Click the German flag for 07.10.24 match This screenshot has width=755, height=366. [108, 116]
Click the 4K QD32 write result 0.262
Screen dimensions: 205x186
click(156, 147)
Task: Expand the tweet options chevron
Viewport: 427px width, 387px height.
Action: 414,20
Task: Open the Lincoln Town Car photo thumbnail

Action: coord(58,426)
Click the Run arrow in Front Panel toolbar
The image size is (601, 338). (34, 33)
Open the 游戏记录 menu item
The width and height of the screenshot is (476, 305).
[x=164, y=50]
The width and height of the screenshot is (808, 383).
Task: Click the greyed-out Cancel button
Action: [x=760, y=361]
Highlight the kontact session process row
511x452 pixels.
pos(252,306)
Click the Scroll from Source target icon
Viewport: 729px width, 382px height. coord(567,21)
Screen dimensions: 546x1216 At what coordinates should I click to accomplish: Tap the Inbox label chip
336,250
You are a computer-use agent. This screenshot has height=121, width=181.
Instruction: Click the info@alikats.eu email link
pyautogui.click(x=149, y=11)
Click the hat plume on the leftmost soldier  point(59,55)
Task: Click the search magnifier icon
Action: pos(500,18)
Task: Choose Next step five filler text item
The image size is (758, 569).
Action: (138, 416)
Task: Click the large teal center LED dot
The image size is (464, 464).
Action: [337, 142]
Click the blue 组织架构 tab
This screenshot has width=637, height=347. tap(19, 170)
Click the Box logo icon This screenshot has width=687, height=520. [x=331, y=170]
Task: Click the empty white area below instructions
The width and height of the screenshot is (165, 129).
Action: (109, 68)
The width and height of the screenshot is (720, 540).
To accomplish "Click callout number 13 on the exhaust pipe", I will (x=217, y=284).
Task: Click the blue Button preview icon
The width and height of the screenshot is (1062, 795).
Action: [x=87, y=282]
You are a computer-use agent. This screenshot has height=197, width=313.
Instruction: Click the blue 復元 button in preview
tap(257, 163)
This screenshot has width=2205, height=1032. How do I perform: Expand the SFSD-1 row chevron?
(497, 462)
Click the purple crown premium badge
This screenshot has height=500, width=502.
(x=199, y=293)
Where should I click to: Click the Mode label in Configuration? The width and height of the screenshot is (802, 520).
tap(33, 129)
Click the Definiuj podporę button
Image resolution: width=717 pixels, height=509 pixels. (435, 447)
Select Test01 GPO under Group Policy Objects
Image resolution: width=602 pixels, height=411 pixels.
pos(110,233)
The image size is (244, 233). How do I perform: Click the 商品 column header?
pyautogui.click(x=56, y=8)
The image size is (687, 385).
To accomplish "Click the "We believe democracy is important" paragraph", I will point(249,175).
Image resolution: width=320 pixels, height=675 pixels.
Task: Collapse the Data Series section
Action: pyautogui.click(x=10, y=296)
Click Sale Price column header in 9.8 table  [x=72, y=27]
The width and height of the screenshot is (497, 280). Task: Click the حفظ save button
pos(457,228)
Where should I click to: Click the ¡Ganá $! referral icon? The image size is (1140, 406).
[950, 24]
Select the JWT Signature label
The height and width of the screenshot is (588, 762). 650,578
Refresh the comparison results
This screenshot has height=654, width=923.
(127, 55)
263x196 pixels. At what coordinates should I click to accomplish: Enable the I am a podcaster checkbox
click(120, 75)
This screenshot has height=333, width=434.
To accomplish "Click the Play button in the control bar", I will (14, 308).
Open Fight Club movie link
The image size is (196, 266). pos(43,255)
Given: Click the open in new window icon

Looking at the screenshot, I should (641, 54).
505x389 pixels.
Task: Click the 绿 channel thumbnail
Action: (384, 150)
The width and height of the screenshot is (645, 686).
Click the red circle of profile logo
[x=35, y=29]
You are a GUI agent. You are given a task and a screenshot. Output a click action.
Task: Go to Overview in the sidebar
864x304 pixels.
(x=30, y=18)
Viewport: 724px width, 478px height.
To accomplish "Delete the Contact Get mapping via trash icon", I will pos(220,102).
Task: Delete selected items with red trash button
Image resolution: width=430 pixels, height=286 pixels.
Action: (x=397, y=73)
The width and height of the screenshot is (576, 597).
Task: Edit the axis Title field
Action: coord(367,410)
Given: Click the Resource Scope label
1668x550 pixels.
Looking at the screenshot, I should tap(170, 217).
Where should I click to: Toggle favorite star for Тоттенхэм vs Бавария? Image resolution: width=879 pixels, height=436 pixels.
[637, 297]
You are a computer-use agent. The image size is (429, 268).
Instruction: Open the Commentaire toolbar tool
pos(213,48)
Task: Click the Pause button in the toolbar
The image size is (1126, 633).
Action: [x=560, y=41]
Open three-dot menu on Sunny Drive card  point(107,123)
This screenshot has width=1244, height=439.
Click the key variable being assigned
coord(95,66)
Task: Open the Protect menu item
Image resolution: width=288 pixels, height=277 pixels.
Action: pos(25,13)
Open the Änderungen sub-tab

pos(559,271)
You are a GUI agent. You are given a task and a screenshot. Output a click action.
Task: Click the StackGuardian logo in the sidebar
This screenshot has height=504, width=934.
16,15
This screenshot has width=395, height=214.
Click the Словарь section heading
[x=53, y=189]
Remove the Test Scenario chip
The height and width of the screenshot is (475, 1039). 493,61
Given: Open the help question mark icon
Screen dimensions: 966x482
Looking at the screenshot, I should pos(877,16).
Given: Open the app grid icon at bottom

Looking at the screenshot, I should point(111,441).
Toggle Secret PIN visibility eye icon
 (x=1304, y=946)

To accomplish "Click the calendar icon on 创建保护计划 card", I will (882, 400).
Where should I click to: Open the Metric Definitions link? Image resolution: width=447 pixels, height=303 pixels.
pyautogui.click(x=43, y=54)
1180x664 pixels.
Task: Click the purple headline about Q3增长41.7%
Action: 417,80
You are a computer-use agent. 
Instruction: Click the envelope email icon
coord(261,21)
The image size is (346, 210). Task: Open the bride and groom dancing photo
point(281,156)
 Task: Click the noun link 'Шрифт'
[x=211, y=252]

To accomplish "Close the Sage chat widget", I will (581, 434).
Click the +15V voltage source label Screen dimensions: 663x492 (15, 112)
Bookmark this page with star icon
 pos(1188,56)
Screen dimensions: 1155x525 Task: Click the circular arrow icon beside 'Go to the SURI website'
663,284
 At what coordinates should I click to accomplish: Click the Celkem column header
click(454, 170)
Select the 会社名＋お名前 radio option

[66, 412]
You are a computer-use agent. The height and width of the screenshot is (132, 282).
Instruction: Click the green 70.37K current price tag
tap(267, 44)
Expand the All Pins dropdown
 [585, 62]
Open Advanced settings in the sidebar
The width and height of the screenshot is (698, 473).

-- Work required --
Which lines in the listing above include the string "computer"? Copy each of them.

-- Solution below --
You are a computer-use agent. This screenshot has height=121, width=181.
You are a computer-use agent. This screenshot has height=197, width=313.
You are a computer-use agent. The image size is (429, 268).
You are a computer-use agent. 
You are a computer-use agent. The height and width of the screenshot is (132, 282).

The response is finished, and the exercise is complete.